There are three general categories of upper back workout exercises, pullovers, rows and pulldowns. To get an all round upper back workout you want to be going at least one exercise from each of these three categories. This will help to ensure that your back gets worked and toned in an even manner.
The Pullover Exercise: Doing a pullover is similar to the movement you would do if swinging an axe over your head to chop logs. Your arms should be moving up and down in an arc, and the exercise should be working your lats the most. You should also feel it in your shoulders, abs and chest. As with all of the main back exercise, this is great for improving posture and really helps to pull your shoulders back and give you great stature. Because of the muscles being worked, this a good exercise to use just before moving on to work your chest. Your pecs will be nicely warmed up and ready for some presses.
The Row Exercise: The weighted row can be performed in a number of different ways including using a low cable pulley or an exercise band. Most gyms also have dedicated row machines. This exercise will work similar muscles to the pull down / pull up, the difference being that the row doesn't use your chest. Another great one for posture as to get the most out of the exercise you must be sitting tall and straight on the machine with shoulders back.
The Pulldowns and the Pull Up: A pull down is performed by holding a bar from the overhead pulley and, surprise, pulling it down towards your waist.

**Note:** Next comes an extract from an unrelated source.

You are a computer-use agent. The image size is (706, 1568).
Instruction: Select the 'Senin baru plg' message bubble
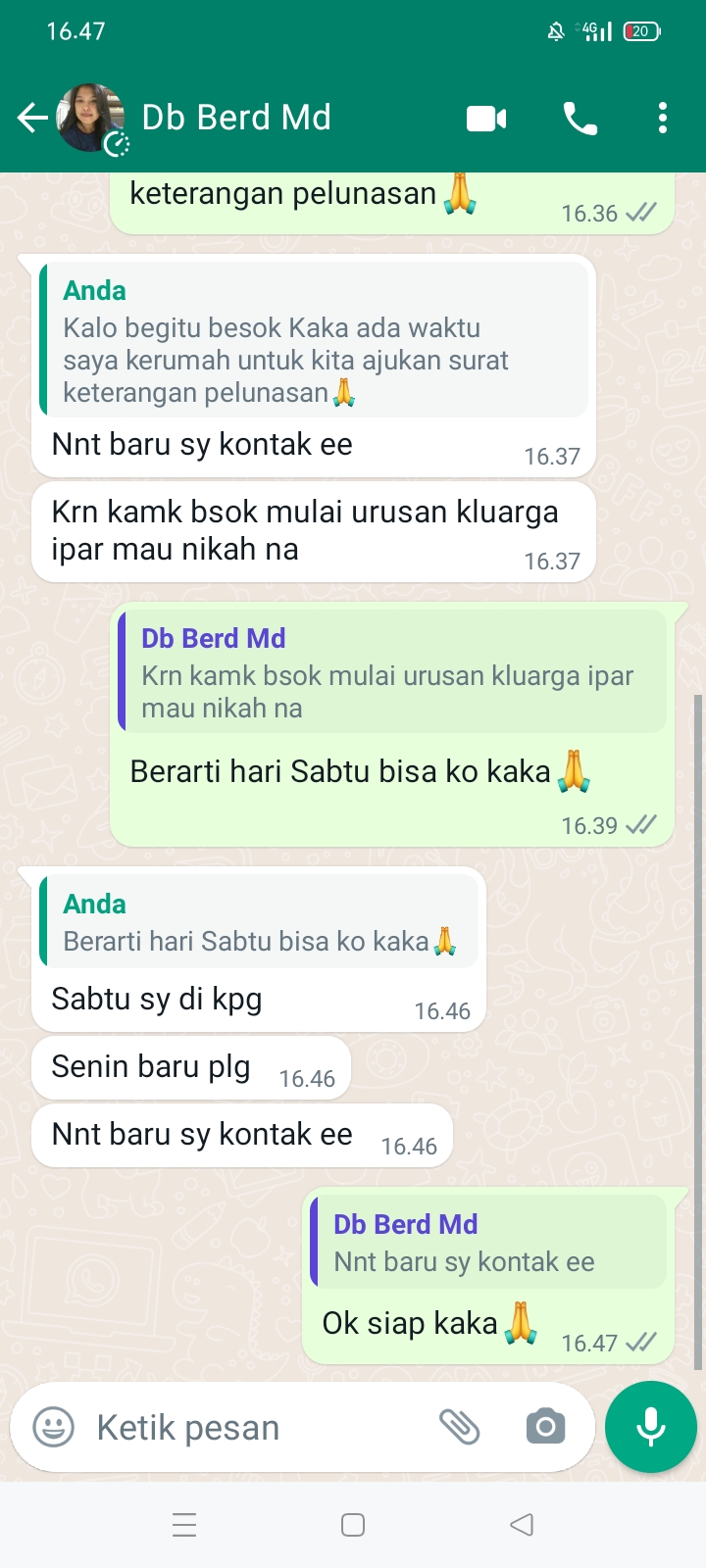tap(191, 1068)
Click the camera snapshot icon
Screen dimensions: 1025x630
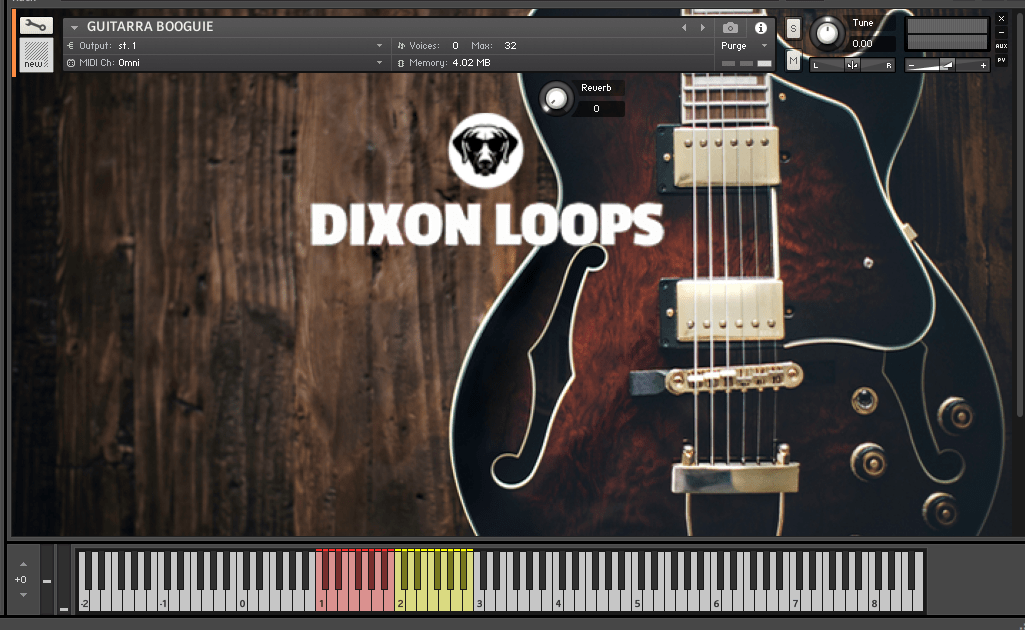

The pull up is carried out using a fixed bar or bars above you and lifting your own body weight up. The pull up can also be performed with assistance of a machine to vary the difficulty. Both downs and up works your traps, lats and rhomboids, but also require good use of your biceps and shoulders.
Emphasizing pulldowns and pull-ups can be a great way of developing your back and improving posture.
Whichever of these three exercises you are using remember that the primary aim is to work the back not your arms. Try and focus the strength on the back muscles with your arms acting mainly just as the link between the muscle and the mass.
Here are some important rules to follow to ensure good form and avoid injuries:
* Pulling a bar down behind your neck is a common sight but one that is now not recommended as it cad cause ligament damage or strains. For almost everyone, the front pull down is more than sufficient and will still get you excellent result if performed with good form.
* Avoid rocking on the seat when pulling down in attempt to use momentum. You may move the weight but you aren't working the muscles you should be targeting. The best bet is to lighten the load a little and try again. Good form is key.
* Avoid leaning back a long way when doing back exercises. All you are doing is using your body as a lever to move the weight and not hitting the muscles properly. Sit up straight and tall and squeeze your shoulder together. When doing a pull down it is okay to lean back a little but for rows being straight is the key to good form and will get you great results.